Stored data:
══════════
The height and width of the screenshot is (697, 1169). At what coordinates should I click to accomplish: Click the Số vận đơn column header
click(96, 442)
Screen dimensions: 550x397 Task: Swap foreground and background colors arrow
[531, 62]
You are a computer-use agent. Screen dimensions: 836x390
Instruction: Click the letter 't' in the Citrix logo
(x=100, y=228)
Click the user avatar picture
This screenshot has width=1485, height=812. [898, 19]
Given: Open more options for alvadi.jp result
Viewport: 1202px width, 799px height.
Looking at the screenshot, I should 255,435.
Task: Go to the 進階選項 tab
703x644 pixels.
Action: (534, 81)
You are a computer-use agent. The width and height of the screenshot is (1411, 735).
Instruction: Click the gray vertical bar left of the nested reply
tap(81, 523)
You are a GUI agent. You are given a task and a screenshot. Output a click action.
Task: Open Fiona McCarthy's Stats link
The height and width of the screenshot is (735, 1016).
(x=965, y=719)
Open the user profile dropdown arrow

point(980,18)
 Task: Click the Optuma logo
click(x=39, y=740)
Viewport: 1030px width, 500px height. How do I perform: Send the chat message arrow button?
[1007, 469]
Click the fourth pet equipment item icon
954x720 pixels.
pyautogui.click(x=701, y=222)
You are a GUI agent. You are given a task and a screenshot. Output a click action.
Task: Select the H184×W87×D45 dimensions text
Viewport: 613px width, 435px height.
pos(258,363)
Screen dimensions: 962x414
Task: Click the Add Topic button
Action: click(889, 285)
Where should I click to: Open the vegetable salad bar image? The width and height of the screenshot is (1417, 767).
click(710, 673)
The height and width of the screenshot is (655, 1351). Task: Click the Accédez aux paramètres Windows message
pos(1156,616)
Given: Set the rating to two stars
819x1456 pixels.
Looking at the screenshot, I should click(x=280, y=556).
══════════
▶ [WHAT IS NEEDED]:
Looking at the data, how many lines hold the string "agent"? Reply with the number alone.

▶ [RESULT FOR THIS TASK]:
4